• Task details
Repeat the material verbatim, starting at the line that contains "Image resolution: width=1200" and ending after the line that contains "click(x=363, y=344)".

• Information provided
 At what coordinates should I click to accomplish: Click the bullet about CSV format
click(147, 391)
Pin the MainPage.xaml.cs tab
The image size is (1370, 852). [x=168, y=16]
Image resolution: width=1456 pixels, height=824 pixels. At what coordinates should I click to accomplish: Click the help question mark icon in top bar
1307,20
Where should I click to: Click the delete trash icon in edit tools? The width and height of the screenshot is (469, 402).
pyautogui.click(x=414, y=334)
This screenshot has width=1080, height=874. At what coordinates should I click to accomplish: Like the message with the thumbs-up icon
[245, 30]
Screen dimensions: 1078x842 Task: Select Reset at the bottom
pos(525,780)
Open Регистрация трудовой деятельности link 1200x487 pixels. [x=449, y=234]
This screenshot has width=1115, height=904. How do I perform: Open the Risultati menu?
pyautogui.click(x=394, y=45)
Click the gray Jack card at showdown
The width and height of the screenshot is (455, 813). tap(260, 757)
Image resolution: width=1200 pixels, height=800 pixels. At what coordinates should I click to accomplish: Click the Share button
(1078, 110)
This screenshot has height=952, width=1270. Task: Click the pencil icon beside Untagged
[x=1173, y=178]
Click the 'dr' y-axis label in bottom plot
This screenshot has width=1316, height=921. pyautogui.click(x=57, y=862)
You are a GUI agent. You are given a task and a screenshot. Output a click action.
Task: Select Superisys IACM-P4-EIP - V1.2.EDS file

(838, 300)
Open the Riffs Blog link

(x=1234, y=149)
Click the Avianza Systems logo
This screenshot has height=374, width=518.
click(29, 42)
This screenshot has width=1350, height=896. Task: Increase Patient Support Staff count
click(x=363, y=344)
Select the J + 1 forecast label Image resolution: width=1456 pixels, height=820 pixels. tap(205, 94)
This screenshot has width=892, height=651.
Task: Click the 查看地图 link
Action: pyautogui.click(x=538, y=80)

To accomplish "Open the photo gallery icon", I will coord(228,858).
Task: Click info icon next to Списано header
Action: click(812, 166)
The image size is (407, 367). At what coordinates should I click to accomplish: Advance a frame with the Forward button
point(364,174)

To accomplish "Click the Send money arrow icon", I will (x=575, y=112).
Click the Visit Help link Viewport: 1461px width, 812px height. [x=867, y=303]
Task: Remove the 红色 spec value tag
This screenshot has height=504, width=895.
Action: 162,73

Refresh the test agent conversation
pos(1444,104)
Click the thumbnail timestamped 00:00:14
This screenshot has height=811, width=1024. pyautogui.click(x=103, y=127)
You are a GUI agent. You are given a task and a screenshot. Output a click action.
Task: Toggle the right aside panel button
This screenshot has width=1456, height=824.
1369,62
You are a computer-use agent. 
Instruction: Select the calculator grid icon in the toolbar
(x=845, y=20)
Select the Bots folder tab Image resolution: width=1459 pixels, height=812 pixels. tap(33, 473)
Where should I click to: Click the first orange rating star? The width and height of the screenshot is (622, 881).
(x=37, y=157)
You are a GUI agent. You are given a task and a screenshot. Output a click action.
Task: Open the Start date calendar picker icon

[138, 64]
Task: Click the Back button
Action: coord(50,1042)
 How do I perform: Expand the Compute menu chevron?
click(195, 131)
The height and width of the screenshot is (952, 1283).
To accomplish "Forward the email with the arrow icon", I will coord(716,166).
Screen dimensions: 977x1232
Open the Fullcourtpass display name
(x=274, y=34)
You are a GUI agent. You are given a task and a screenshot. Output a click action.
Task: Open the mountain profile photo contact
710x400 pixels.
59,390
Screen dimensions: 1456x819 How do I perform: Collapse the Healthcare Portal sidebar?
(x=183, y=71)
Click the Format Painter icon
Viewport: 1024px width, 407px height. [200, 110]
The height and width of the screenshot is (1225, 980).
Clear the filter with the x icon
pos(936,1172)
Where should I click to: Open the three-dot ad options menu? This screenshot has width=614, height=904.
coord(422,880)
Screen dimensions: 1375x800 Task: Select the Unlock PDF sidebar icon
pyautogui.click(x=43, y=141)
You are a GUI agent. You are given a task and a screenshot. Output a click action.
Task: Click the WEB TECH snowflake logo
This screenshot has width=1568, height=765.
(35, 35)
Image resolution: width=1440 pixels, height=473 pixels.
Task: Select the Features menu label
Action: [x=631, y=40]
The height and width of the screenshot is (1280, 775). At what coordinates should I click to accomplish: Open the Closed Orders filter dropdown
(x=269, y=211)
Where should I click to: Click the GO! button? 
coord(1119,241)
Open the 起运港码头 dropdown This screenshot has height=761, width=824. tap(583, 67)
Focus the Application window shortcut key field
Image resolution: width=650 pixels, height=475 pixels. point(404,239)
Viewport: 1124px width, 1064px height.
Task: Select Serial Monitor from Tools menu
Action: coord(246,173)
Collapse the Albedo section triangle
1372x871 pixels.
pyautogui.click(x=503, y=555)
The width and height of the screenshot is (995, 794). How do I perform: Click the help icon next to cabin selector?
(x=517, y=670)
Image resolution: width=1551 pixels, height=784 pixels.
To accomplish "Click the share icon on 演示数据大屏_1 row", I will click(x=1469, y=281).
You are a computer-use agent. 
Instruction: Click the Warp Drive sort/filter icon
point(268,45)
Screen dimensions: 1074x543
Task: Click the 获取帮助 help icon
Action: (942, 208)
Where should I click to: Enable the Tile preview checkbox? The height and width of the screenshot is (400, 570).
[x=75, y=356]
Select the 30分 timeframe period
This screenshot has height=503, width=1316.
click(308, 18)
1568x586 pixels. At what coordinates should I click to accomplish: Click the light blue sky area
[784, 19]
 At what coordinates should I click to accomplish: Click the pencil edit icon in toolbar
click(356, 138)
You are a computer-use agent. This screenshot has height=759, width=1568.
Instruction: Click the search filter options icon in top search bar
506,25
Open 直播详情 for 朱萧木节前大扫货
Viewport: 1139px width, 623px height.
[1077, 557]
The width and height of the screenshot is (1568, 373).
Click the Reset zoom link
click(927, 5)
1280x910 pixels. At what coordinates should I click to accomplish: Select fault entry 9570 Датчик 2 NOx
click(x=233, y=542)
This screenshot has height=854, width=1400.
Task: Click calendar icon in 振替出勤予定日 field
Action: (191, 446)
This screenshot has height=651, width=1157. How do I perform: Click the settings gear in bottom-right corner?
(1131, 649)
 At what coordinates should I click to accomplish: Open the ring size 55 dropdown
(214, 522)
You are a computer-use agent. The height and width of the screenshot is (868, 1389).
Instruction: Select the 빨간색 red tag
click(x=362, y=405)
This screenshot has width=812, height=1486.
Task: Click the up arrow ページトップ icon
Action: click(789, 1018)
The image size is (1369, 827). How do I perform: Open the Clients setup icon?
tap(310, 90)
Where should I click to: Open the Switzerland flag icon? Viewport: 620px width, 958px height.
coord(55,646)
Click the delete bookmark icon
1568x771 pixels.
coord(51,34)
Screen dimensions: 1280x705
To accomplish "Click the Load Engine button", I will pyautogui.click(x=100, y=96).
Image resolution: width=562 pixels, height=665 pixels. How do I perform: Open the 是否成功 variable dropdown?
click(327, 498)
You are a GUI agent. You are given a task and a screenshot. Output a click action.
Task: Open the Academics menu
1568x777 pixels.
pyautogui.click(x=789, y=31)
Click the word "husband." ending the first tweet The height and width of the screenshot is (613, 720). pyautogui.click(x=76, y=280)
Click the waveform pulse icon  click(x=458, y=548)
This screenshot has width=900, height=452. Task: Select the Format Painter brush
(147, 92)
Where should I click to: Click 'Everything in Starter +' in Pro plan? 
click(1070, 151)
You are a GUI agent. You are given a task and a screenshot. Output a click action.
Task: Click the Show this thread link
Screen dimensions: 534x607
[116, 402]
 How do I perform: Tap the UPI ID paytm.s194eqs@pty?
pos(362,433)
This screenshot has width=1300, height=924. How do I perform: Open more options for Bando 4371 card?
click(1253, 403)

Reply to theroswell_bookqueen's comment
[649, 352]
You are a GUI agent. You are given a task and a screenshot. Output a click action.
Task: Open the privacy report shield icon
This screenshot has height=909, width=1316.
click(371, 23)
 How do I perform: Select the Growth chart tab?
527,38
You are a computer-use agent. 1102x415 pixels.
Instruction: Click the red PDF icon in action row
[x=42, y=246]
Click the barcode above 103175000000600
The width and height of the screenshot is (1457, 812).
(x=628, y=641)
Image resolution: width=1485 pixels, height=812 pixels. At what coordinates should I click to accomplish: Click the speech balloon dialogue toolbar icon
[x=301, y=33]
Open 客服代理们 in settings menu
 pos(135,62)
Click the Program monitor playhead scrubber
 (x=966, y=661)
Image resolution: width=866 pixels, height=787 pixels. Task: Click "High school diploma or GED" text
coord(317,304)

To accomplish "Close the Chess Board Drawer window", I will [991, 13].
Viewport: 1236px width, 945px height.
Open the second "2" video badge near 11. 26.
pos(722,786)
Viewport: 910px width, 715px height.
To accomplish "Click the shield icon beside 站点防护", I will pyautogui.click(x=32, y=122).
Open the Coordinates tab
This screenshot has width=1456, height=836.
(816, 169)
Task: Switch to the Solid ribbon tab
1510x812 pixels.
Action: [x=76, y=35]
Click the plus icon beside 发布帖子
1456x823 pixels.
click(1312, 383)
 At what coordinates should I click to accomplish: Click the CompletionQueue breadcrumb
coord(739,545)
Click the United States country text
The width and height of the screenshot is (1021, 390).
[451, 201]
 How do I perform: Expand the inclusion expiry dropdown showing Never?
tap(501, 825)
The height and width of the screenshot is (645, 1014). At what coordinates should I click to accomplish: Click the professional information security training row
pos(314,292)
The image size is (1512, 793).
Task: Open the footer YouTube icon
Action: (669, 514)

• Result of this exercise
Image resolution: width=1200 pixels, height=800 pixels. At what coordinates should I click to accomplish: Click the Share button
(1078, 110)
This screenshot has height=952, width=1270. Task: Click the pencil icon beside Untagged
[x=1173, y=178]
Click the 'dr' y-axis label in bottom plot
This screenshot has width=1316, height=921. pyautogui.click(x=57, y=862)
You are a GUI agent. You are given a task and a screenshot. Output a click action.
Task: Select Superisys IACM-P4-EIP - V1.2.EDS file

(838, 300)
Open the Riffs Blog link

(x=1234, y=149)
Click the Avianza Systems logo
This screenshot has height=374, width=518.
click(29, 42)
This screenshot has width=1350, height=896. Task: Increase Patient Support Staff count
click(x=363, y=344)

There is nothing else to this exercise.